**Page**
-*-*-

The trick is learning how to live each day in the expectancy of God’s working in the circumstances of my life, without giving in to the expectation that it must look any particular way to satisfy me. I have begun to taste of the freedom of that kind of trust, and it is the most incredible reality I’ve yet to find in his love.

Imagine the freedom of no longer having to try and manipulate God or others toward your desired outcome. Instead, you can simply find out what he is up to, and though it will often seem more painful in the short-term than you might want, his ways are always the best — not only in resolving our circumstances but transforming us through them.

A number of years ago I read a book about a man playing the last rounds of golf with his terminally ill father around the famed courses of Scotland. Early on that trip he realized how little he enjoyed golf because his only goal was to shoot the lowest score possible. Whenever he got an unlucky bounce or hit a bad shot he’d sulk for the next few holes and play even worse.

That’s when his father taught him to play NATO golf—Not Attached To Outcome. In other words, his father told him, don’t worry about the score, just enjoy the challenge of hitting each shot as well as you can. When it goes off track, go find it and figure out the best shot you can hit from there. Let the score take care of itself and even if you don’t have a good round you still get to enjoy a walk in a beautiful park and the friendship of your partners.

Perhaps we should learn to live each day Not Attached To Outcome. Wouldn’t we be truly free if we could do the same on our own spiritual journeys? Instead of being so focused on the outcomes we desire, we could simply trust that regardless of the outcome, God is doing his work in and through us. Now instead of wasting our time with him trying to get him on our page, we can simply enjoy our fellowship with him as he moves us to his. And believe me, it is a lot more peaceful walking with God on his page, than constantly trying to figure out how to get him on yours.

A Better Agenda

What God has been doing in you since the day you came to know him, is to liberate you from the tyranny of self. He knows that your ability to live in his rest, peace and joy, will not come when you get everything you want, but when you forsake all your wants and embrace his.

Through most of my spiritual journey, I’ve been an insecure person about God’s love for me and my significance in the world. Most of what drove my life in those early years was trying to be successful, in my own eyes and the eyes of others. My prayer life focused around those insecurities, trying to get God to arrange my circumstances so that I would not have to be afraid or risk failure.

It always amazed me when he seemed to ignore my most ardent prayers, especially for those things I was certain were part of his vision for my life. How could he not change the things that angered and frustrated me?

Thankfully he had something far better in mind. I wanted him to change my circumstances so I would never have the need to feel insecure or afraid. He wanted to change me so that no circumstance would ever make me afraid again. If my security was going to be based on circumstances, he knew I would never follow him to the incredible places he wanted to take me.

-*-*-

**Provided material**

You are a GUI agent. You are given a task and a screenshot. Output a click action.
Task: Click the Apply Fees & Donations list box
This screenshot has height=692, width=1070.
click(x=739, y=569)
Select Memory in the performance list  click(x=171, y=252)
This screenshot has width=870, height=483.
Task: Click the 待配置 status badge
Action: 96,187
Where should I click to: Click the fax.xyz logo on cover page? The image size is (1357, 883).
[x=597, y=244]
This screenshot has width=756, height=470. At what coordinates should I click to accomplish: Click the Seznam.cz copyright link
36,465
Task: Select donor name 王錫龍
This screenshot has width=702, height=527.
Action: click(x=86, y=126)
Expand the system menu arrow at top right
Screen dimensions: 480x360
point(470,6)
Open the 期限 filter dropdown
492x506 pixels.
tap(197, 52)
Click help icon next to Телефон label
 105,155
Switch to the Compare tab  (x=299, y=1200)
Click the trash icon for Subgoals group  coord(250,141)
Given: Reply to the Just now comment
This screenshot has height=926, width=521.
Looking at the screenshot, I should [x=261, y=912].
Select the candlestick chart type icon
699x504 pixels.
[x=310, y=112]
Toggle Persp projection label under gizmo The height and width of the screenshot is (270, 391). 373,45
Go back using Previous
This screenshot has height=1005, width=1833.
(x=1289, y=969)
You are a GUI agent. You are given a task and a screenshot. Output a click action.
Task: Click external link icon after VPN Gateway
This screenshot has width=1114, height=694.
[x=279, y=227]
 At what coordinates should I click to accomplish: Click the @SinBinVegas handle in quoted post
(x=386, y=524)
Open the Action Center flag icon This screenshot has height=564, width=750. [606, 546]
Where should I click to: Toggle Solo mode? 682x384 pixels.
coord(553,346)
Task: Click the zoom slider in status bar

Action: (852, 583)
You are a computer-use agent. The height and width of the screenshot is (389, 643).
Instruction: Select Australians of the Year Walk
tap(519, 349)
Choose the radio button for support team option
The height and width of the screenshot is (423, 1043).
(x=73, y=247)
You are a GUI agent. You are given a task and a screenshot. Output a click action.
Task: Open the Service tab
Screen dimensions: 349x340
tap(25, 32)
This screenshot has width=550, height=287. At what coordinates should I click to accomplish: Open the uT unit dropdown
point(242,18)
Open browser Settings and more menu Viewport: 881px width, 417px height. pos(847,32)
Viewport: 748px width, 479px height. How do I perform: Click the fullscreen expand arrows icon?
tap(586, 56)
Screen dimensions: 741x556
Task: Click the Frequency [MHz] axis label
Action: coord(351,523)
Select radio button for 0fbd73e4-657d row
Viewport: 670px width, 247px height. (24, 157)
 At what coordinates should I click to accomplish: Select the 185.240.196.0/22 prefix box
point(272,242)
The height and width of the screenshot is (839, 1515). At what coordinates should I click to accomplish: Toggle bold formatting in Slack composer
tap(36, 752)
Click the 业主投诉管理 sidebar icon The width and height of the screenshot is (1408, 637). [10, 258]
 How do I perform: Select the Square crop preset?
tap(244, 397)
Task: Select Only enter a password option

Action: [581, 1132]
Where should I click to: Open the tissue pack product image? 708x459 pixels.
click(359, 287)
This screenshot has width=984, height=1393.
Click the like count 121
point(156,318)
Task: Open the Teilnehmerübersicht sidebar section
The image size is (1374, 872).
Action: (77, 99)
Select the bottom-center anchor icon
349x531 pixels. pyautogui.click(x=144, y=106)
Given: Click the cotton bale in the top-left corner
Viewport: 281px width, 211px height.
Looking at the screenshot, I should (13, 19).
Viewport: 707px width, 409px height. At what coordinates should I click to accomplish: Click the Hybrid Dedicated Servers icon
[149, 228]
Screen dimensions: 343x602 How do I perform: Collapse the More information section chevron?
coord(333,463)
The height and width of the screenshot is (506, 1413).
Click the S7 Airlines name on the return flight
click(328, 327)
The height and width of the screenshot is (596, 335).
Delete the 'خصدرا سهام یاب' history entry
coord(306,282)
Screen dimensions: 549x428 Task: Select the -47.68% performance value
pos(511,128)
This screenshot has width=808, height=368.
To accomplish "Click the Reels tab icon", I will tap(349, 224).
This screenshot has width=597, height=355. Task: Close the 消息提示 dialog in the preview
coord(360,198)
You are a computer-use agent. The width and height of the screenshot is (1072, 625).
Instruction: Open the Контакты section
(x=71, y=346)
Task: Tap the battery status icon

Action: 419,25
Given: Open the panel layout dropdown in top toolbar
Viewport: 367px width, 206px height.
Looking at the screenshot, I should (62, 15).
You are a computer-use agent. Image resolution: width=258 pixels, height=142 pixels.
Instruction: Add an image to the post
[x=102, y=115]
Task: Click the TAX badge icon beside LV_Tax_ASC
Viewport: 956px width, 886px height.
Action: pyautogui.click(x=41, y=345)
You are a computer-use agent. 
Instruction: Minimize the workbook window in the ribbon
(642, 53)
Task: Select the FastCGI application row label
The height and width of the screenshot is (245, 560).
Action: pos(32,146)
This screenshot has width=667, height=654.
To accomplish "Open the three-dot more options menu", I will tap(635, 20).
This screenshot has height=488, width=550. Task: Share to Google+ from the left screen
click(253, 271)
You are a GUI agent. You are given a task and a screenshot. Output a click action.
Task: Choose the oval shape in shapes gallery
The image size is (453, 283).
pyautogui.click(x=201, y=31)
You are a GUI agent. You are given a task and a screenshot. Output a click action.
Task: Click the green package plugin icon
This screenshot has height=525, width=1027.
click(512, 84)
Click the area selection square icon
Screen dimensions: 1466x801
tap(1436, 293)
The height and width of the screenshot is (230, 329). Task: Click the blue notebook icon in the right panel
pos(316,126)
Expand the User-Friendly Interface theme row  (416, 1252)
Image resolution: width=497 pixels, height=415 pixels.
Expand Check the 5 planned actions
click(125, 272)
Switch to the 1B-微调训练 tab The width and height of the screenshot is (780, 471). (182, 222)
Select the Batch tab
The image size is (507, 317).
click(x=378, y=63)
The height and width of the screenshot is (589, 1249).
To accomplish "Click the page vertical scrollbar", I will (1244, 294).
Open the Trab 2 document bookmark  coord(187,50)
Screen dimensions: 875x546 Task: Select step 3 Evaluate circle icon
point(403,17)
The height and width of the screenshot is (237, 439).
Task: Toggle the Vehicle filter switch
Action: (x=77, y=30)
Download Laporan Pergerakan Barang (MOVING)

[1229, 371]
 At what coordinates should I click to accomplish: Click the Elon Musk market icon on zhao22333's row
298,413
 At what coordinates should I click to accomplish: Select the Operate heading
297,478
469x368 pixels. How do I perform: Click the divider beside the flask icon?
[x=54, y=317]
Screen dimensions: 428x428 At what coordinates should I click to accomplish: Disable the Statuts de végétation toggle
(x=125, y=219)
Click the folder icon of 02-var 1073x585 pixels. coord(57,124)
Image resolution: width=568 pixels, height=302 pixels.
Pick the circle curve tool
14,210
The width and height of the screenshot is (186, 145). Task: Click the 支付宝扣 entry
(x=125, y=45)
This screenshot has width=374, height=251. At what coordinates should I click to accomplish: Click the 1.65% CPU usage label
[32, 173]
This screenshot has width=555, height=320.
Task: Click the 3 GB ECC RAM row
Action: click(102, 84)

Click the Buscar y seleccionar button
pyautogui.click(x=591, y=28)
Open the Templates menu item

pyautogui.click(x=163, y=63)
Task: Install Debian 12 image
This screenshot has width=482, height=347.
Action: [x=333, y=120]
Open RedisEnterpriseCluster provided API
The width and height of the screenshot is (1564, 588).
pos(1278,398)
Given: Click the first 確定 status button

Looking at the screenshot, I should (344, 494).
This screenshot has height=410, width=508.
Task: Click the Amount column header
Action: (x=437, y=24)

-*-*-

**Problems**
**1.** In the essay, what does NATO stand for in the golf story?
**2.** Does each statement agree with the essay? (a) The book the writer read described a man golfing with his terminally ill father in Scotland. (b) The man in that book enjoyed golf more because he aimed for the lowest score. (c) The writer says God always granted the writer's most ardent prayers.
The data were taken from a different source than the essay.

**Answers by task**
**1.** Not Attached To Outcome.

**2.**
(a) Yes: "a man playing the last rounds of golf with his terminally ill father around the famed courses of Scotland"
(b) No: "he realized how little he enjoyed golf because his only goal was to shoot the lowest score possible"
(c) No: "It always amazed me when he seemed to ignore my most ardent prayers"